The book is not badly written. There are some truly beautiful turns of phrase, and Lauren Kate has a great ability to give each character a unique voice. I liked most of the characters and was able to endure the obligatory extended descriptions of the love interests’ bodies. That’s not my thing, but I try not to yuck on anybody’s yum. That’s not the problem with this book. 

It’s not a spoiler to reveal that this is about a young woman who has been living multiple lifetimes, always coming back to the angel who loves her. That’s in the book’s description. Romance isn’t my bailiwick, but I picked this up because my students are reading it. And that’s precisely why I feel compelled to write about it. As a teacher and a father and a feminist, and I don't think this book is good for my students or my own son. I'm not a prude. I'm not offended by the hints of sexuality. I'm bothered by the way the romance plays out. Although it's justified by the plot, the whole conceit seems designed from the first chapter to be forcing together the female protagonist, Lucinda, and one of the male love interests, Daniel, who keeps negging her. Though we later learn why, the fact that she is drawn to this young man who treats her so horribly is a terrible lesson for both young women and young men. None of my female students should be told that they should tolerate this kind of disdainful treatment, and none of my male students should be told that women should find it appealing. At one point Lucinda even admiringly quotes a line from Roman Holiday: "There was a man. He was so mean to me. It was wonderful." No, it’s not. This is not attractive or mysterious or alluring behavior, and it shouldn’t be framed as acceptable. Even when we learn why he’s been trying to push her away, there’s no recognition that women shouldn’t put up with crappy treatment from men.
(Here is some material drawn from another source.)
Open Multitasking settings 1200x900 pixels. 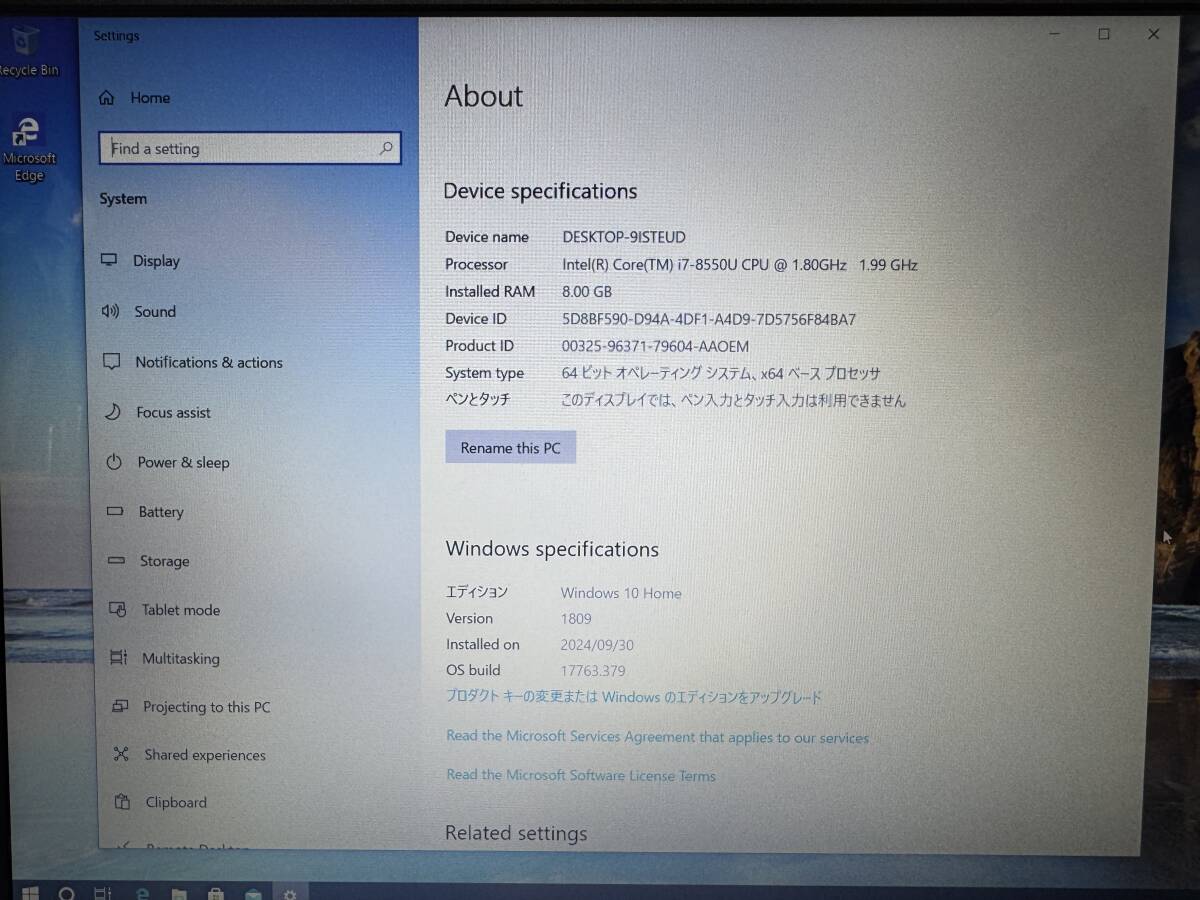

We’re told that he feels agony because he has to try to push her away. We're supposed to feel sorry for him because of his negging.  What we are not told is that he feels any guilt about his treatment of her. Because his motivation is to save her by driving her away, we’re supposed to believe this absolves him of guilt for his generally cold, sometimes rude, and sometimes downright cruel treatment of her. The plot may tell us that she overcomes this because of the supernatural nature of the relationship, but we're also explicitly told that it’s because she just loves him so much. Stop and think about that. This is a romanticization of a domestic abuse victim’s mentality, that she just loves him so much that she’s drawn to him regardless of his horrible treatment of her. 

I know this phenomenon is far from unique to Kate’s Fallen. It’s a variation on Pride and Prejudice and exists in a lot of other romance literature. But at least in Pride and Prejudice, Elizabeth has the dignity to be offended by Mr. Darcy’s cold indifference and doesn’t come around until she learns about his truly admirable qualities. In Fallen, Lucinda loves Daniel in spite of his treatment of her long before she realizes there’s anything more to him than a pretty boy who is mean to her. 

I know this is believable because it happens in the real world. I also know that part of the reason it happens in the real world is that our culture is in constant conversation with our art. Let’s stop romanticizing this behavior in our art to justify it in our world. Guys who treat girls the way Daniel treats Lucinda are not angels trying to save their eternal loves from damnation. They’re just jerks who will get more abusive with time and cultural permission. If we’ve learned anything in 2017, it’s that we need to stop making jerks into heroes and start acknowledging that too many of our heroes are just jerks.